● **Work to be completed**
The full set of records must be returned exactly, character for character.

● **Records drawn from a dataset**
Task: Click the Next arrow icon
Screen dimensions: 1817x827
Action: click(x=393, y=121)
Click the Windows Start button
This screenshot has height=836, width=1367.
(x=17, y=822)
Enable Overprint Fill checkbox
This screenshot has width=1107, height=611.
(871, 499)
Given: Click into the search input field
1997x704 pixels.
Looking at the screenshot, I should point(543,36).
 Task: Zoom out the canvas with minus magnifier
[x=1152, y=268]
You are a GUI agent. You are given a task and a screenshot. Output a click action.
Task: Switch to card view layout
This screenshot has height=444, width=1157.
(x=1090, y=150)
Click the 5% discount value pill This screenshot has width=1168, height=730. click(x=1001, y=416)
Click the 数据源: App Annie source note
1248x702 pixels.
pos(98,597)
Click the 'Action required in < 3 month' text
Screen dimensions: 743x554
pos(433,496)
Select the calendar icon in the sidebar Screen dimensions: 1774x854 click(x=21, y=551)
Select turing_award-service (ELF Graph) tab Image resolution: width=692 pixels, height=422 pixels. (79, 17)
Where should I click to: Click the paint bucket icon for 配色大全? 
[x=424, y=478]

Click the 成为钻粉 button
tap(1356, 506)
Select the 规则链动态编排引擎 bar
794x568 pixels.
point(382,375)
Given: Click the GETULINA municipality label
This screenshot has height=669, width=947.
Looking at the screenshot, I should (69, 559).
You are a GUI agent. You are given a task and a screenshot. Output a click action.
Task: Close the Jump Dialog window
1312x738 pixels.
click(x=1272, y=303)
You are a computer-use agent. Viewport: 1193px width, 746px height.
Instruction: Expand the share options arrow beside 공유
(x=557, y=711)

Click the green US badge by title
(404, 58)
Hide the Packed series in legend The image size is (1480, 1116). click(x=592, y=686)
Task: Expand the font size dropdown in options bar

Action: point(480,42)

● **Written answer**
Task: Click the Next arrow icon
Screen dimensions: 1817x827
Action: click(x=393, y=121)
Click the Windows Start button
This screenshot has height=836, width=1367.
(x=17, y=822)
Enable Overprint Fill checkbox
This screenshot has width=1107, height=611.
(871, 499)
Given: Click into the search input field
1997x704 pixels.
Looking at the screenshot, I should point(543,36).
 Task: Zoom out the canvas with minus magnifier
[x=1152, y=268]
You are a GUI agent. You are given a task and a screenshot. Output a click action.
Task: Switch to card view layout
This screenshot has height=444, width=1157.
(x=1090, y=150)
Click the 5% discount value pill This screenshot has width=1168, height=730. click(x=1001, y=416)
Click the 数据源: App Annie source note
1248x702 pixels.
pos(98,597)
Click the 'Action required in < 3 month' text
Screen dimensions: 743x554
pos(433,496)
Select the calendar icon in the sidebar Screen dimensions: 1774x854 click(x=21, y=551)
Select turing_award-service (ELF Graph) tab Image resolution: width=692 pixels, height=422 pixels. (79, 17)
Where should I click to: Click the paint bucket icon for 配色大全? 
[x=424, y=478]

Click the 成为钻粉 button
tap(1356, 506)
Select the 规则链动态编排引擎 bar
794x568 pixels.
point(382,375)
Given: Click the GETULINA municipality label
This screenshot has height=669, width=947.
Looking at the screenshot, I should (69, 559).
You are a GUI agent. You are given a task and a screenshot. Output a click action.
Task: Close the Jump Dialog window
1312x738 pixels.
click(x=1272, y=303)
You are a computer-use agent. Viewport: 1193px width, 746px height.
Instruction: Expand the share options arrow beside 공유
(x=557, y=711)

Click the green US badge by title
(404, 58)
Hide the Packed series in legend The image size is (1480, 1116). click(x=592, y=686)
Task: Expand the font size dropdown in options bar

Action: point(480,42)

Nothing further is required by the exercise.